The Fall 2004 issue of the Global Media Journal (GMJ) is dedicated entirely to Media and the Middle East. One of GMJ's aims is to encourage "newcomers" in the field of global media and Middle East media investigation; this issue provides a forum for these researchers, in the hope that they will be encouraged to continue in this important work. This issue also features the excellent work of world-renowned researchers and scholars - highly specialized in their field of investigation. Although GMJ's focus is on the Middle East, the journal attracted papers from around the world showing international participation and interest in the topic. The papers presented in this issue cover a large spectrum of topics including governance, media laws, rules and regulations as well as issues of politics, censorship, ownership patterns and control, and media education. In addition, commercial and non-commercial Arab media systems were also discussed in this issue.

The highlights of the invited papers section are an article by Dr. Mohsenian-Rad of Imam Sadegh University in Iran, who analyzed issues of culture and globalization in his study titled Globalization, Culture and Message Bazaar and another by and Iranian public relations specialist and journalist, Tahereh Saheb, who presents a paper on Media and Water crisis management In the Middle East. In addition, Prof. Dr. Kai Hafez of University of Erfurt, Germany, presents a timely and relevant discussion of the Iraq War 2003 in Western Media and Public Opinion: A Case Study of the Effects of Military (Non-) Involvement on Conflict Perception. We are also very pleased to present the findings of an important study on How Washington Confronts Arab Media by Ambassador William A. Rugh, former head of AMIDEAST.

This issue of GMJ features refereed articles that highlight different approaches for the many issues related to the media in the Middle East. Mohammed Nawawi, assistant professor at Georgia State University, examined the issue of terrorism in his paper titled Terrorist or Freedom Fighter? The Arab Media Coverage of "Terrorism" or "So-Called Terrorism". Bassuni Hamada, professor of Communication, United Arab Emirates University, studied concepts of culture clashes in his paper, Global Culture or Cultural Clash: An Islamic Intercultural Communication Perspective. Naila N. Hamdy, lecturer, Department of Journalism and Mass Communication at the American University in Cairo, Egypt, discusses issues of new media and national development in her paper titled The Internet and Egypt’s National Development. Media and public diplomacy in the Middle East are debated by James J. Napoli and Josh Fejeran, Journalism Department, Western Washington University Bellingham, Washington, in their research titled Of Two Minds: U.S. Public Diplomacy and the Middle East.
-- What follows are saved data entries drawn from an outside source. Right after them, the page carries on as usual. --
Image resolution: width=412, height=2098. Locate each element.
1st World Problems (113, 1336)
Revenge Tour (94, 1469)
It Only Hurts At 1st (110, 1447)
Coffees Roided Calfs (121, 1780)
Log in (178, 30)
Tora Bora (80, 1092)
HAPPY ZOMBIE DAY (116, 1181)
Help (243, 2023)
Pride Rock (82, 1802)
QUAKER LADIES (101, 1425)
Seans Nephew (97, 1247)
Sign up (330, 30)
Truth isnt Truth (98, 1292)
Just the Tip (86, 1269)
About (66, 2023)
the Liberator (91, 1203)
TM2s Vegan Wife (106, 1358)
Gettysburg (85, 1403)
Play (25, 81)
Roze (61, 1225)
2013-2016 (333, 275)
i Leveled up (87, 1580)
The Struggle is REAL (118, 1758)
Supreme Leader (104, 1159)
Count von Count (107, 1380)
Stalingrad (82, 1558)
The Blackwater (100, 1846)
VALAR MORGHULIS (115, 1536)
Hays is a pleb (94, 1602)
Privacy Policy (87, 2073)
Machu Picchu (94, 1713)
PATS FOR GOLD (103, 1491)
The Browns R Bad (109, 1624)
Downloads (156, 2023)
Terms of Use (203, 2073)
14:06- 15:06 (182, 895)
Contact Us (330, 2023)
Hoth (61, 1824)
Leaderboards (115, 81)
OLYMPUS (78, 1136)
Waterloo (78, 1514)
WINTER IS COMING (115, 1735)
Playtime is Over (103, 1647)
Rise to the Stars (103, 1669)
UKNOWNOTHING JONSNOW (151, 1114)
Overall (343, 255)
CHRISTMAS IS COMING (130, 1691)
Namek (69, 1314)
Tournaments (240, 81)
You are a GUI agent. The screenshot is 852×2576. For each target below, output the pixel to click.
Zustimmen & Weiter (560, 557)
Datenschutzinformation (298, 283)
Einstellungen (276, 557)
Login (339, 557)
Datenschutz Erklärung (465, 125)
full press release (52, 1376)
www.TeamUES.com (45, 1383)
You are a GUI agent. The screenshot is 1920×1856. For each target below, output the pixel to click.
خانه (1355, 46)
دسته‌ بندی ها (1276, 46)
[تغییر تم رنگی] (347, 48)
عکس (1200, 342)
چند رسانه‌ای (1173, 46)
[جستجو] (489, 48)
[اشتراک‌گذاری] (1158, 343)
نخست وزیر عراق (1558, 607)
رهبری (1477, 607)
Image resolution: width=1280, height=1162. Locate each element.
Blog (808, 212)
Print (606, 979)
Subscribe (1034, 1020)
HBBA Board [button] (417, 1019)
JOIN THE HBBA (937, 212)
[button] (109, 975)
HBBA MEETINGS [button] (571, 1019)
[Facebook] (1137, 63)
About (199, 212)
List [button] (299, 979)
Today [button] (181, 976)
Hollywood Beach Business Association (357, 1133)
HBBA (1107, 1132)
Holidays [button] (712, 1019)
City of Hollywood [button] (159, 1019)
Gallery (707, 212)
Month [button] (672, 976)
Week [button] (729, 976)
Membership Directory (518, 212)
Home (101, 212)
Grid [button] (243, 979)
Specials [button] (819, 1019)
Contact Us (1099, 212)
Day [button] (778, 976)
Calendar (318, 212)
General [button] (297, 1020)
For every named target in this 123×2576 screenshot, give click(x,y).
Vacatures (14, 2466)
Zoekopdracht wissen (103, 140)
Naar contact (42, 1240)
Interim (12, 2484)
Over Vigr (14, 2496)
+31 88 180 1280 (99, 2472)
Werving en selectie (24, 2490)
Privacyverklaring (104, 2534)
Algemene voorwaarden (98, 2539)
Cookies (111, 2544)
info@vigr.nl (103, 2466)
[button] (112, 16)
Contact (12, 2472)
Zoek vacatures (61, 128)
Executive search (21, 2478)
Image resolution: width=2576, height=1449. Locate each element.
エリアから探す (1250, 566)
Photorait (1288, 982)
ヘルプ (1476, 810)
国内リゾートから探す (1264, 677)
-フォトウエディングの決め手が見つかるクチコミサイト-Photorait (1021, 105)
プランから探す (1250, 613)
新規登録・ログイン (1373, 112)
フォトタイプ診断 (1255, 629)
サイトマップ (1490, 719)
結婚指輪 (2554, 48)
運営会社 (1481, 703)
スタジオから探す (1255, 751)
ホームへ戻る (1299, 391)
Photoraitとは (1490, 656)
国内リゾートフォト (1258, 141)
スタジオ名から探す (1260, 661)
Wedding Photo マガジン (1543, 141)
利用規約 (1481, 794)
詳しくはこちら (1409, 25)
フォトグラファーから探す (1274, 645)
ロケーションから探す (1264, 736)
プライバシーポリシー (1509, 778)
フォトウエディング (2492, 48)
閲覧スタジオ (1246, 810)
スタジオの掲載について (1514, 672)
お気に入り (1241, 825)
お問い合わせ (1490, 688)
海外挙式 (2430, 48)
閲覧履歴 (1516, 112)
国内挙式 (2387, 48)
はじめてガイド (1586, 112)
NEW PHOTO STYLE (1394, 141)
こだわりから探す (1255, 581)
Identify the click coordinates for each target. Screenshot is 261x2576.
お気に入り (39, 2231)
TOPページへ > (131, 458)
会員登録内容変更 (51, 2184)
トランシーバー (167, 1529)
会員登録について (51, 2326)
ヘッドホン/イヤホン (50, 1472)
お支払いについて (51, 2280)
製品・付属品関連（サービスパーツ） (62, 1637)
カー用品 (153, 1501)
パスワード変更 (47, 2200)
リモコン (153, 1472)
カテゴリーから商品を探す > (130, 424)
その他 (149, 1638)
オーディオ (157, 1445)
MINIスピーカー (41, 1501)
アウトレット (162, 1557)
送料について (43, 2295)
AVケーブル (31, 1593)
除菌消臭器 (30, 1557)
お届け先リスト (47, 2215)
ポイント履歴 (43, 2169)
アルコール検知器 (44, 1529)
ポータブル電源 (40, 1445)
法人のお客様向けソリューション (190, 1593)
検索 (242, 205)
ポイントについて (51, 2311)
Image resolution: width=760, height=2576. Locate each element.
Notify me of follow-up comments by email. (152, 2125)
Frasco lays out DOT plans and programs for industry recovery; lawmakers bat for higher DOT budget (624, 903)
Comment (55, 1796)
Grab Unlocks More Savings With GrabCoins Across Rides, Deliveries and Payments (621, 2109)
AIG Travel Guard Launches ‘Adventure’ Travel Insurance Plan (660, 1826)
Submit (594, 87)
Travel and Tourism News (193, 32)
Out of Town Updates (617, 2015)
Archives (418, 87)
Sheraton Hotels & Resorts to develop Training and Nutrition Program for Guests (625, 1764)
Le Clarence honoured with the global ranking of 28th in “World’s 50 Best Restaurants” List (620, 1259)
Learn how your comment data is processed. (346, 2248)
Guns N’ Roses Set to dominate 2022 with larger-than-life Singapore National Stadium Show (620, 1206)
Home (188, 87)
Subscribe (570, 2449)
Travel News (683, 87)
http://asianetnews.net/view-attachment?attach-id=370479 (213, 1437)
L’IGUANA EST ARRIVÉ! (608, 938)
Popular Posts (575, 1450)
Ralph D. Berenger, assistant professor at the American University in Cairo, Egypt, looks at media coverage of war in his paper titled Gulf War Fallout: A Theoretical Approach to Understand and Improve Media Coverage of the Middle East. Media production cities that have recently been established in Egypt, Jordan, and Dubai are the focus of the research presented by Stephen Quinn, Tim Walters and John Whiteoak from Zayed University Dubai, United Arab Emirates, titled A Tale of Three (Media) Cities. Concepts related to media and modernization are debated in Gregory Mendel Selber and Salma I. Ghanem from University of Texas - Pan American in their research titled Modernization and Media in the Arab World. Phil Auter, assistant professor of communication at the University of Louisiana at Lafayette, studies new Arab news media websites from a public relations viewpoint in his piece titled Meeting the Needs of Multiple Audiences: An Examination of the Aljazeera and English Aljazeera Websites from the Public Relations Perspective. Issues of culture and advertising are debated in Reading Culture in Arab Television Advertising: A Content Analysis of Egyptian Advertising by Nagwa El Gazzar of the Faculty of Mass Communication, Misr International University, Cairo, Egypt.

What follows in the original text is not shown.